- **TEXT SHOWN**
'''

The New York Department of Financial Services is opening a probe into the new Apple Card’s algorithms when determining credit limits after series of tweets from a technology entrepreneur in the past few days alleged gender discrimination.
A series of posts from David Heinemeier Hansson starting Thursday criticized the Apple Card for giving him 20 times the credit limit that his wife got. Hansson is known as being behind the popular programming tool Ruby on Rails. He’s a partner at Basecamp, a web-based software development firm.
Hansson didn’t disclose any income for himself or his wife but said they filed joint tax returns and that his wife has a better credit score than he does.
“The department will be conducting an investigation to determine whether New York law was violated and ensure all consumers are treated equally regardless of sex,” said a spokesman for Linda Lacewell, the superintendent of the New York Department of Financial Services, according to a Bloomberg report. “Any algorithm, that intentionally or not results in discriminatory treatment of women or any other protected class of people violates New York law.”
“Our credit decisions are based on a customer’s creditworthiness and not on factors like gender, race, age, sexual orientation or any other basis prohibited by law,” Goldman spokesman Andrew Williams said.
Hansson said Goldman’s response doesn’t explain what happened after he started airing his issues on social media.

'''

- **WHAT TO WORK ON**
According to the Apple Card article, how many times larger was Hansson's credit limit than his wife's?

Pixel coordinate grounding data

'''

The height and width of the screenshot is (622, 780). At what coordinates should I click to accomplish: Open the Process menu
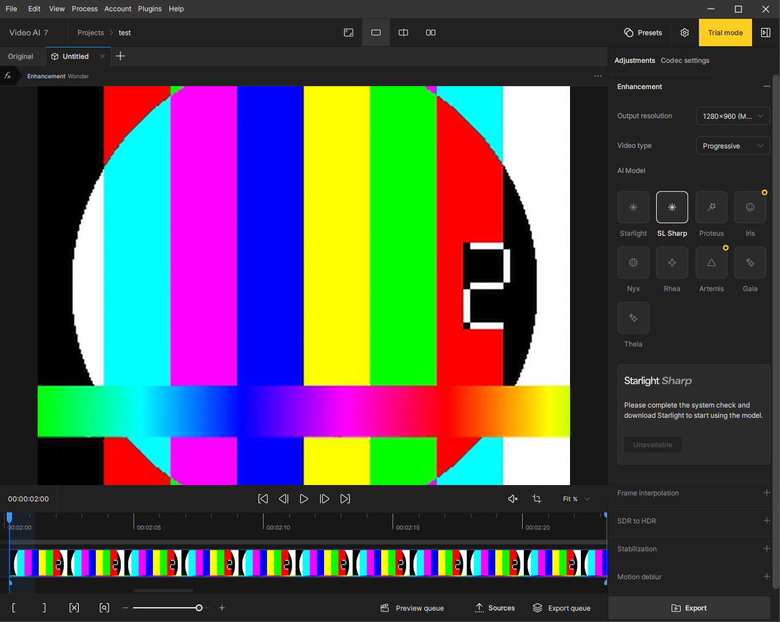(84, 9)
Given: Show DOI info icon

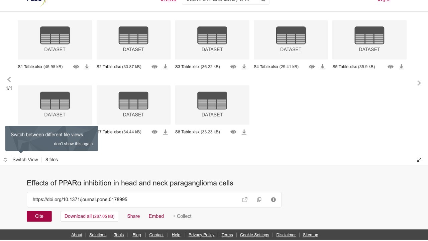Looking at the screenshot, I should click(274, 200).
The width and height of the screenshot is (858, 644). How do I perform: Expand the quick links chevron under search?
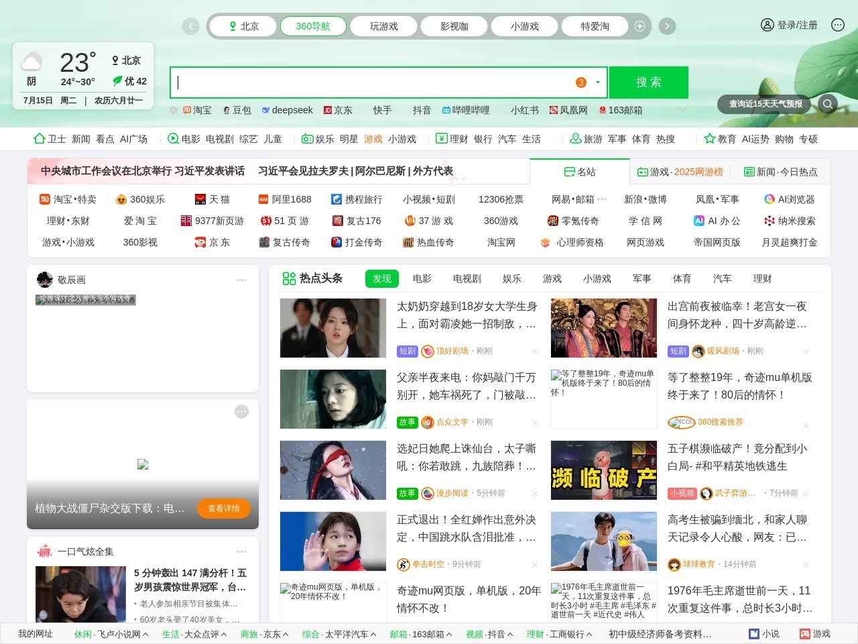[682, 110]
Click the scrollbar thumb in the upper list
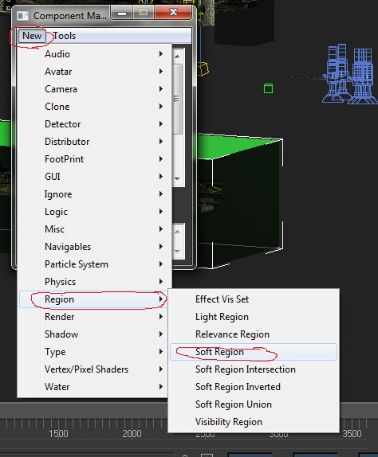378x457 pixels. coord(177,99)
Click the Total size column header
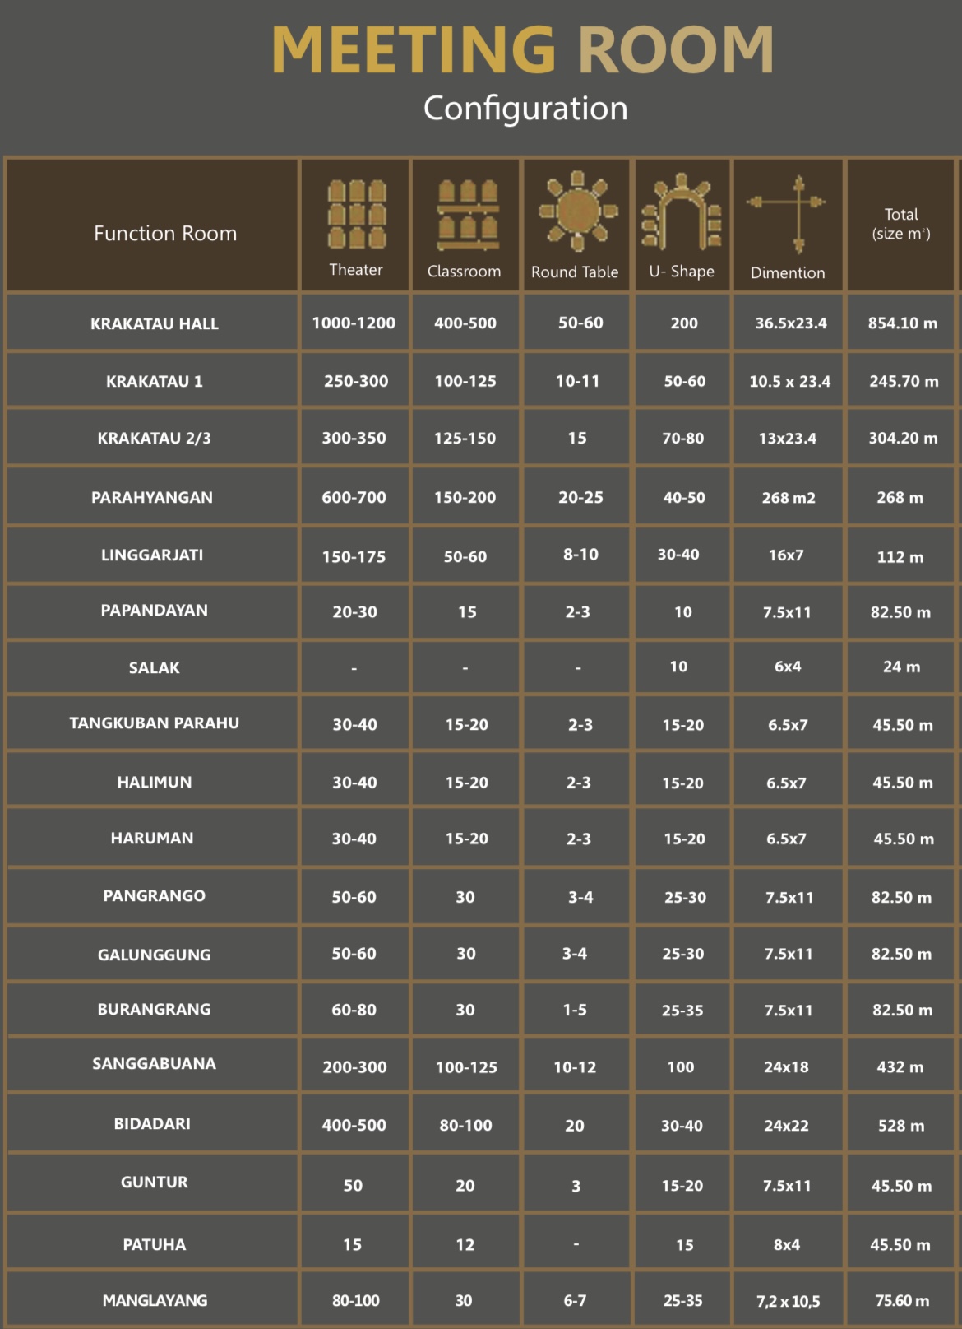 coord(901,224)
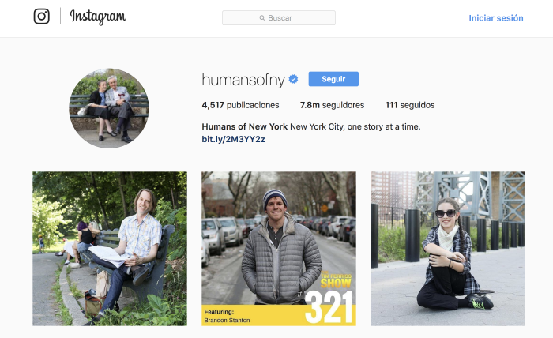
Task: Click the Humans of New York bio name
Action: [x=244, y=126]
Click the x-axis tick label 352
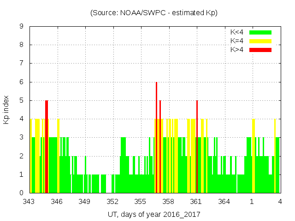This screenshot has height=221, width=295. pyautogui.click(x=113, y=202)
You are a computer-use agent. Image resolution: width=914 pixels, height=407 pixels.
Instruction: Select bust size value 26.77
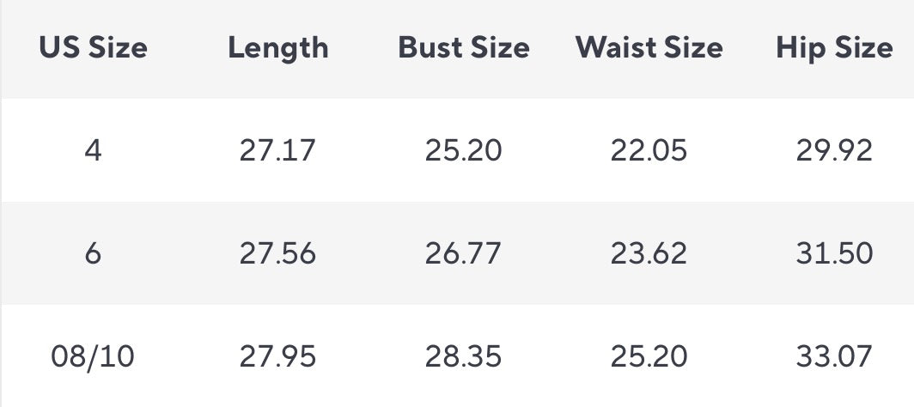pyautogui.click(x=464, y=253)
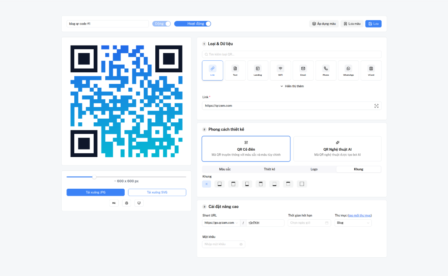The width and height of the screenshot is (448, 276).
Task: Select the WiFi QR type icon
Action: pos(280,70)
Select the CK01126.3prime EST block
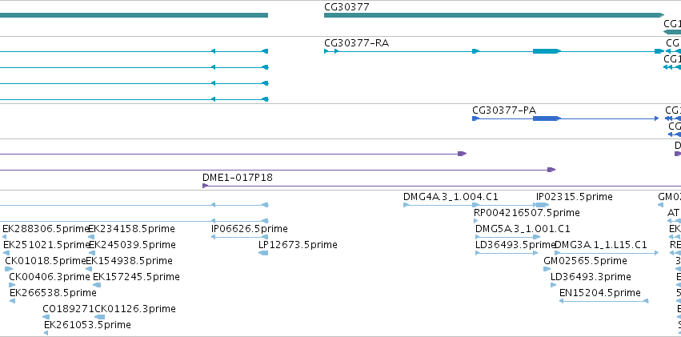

'''

- **SOLVED EXERCISE**
His credit limit was 20 times larger than his wife's.